Gegenwind erhalten Verwaltung und Politik auch von der Kreisbauernschaft Mettmann. Die Landwirte ärgern sich vor allem darüber, dass fruchtbares Ackerland ohne Not bebaut werden soll. „In NRW verlieren wir schon pro Tag rund 15 Hektar Anbaufläche“, sagt Vorsitzender Martin Dahlmann. „Dass eine grüne Ministerin solche Gebiete vorschlägt, ist unverständlich.“ Rund fünf Hektar Gelände benötigt die Forensik, davon werden zwei Hektar bebaut. Das Gesamtgebiet Kleine Höhe hat rund 50 Hektar. Auch die Bauern planen Protestaktionen.

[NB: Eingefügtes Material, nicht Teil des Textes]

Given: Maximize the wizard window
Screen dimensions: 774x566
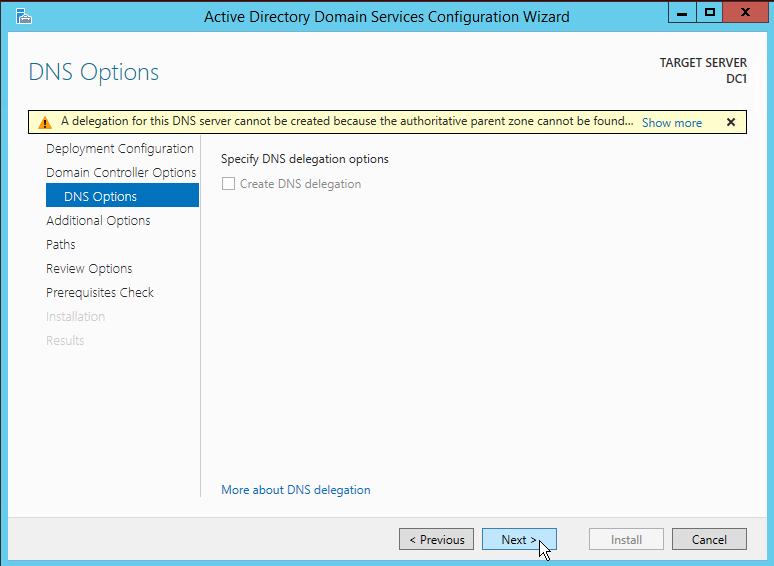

Ähnlich sieht es an den anderen neuen Forensik-Standorten aus. In Lünen klagt die Stadt gegen einen positiven Bauvorbescheid für die Zechenbrache „Victoria I/II“. Die Chance auf Erfolg sei zwar gering, sagt Meinerz, gleichwohl kann sich das Verfahren Jahre hinziehen. Auch in Haltern am See soll die Klinik auf einem Zechengelände entstehen, das die RAG aber noch nicht freigegeben hat. Baustart: ungewiss. In Reichshof hat der Oberbergische Kreis die für die Forensik vorgesehene Fläche wegen einer seltenen Fledermaus unter Naturschutz gestellt. Wie es dort weitergeht, ist völlig offen. Nur in Hörstel läuft alles rund. Niemand hat geklagt, mit dem Bau einer Klinik kann wohl 2018 begonnen werden. Meinerz: „2020 können wir fertig sein.“
Ob das in Wuppertal klappt, ist fraglich. Sollte es mit dem Baurecht auf der Kleinen Höhe nichts werden, wird das Land wohl erst 2018 intensiver in die Planungen für Lichtscheid einsteigen. Vorerst sollen die Wuppertaler auf Veranstaltungen und über das Internet am Verfahren beteiligt werden. Eckermann: „Wir gehen deutlich über das hinaus, was nötig wäre.“ Dafür immerhin gibt es Lob von allen Seiten.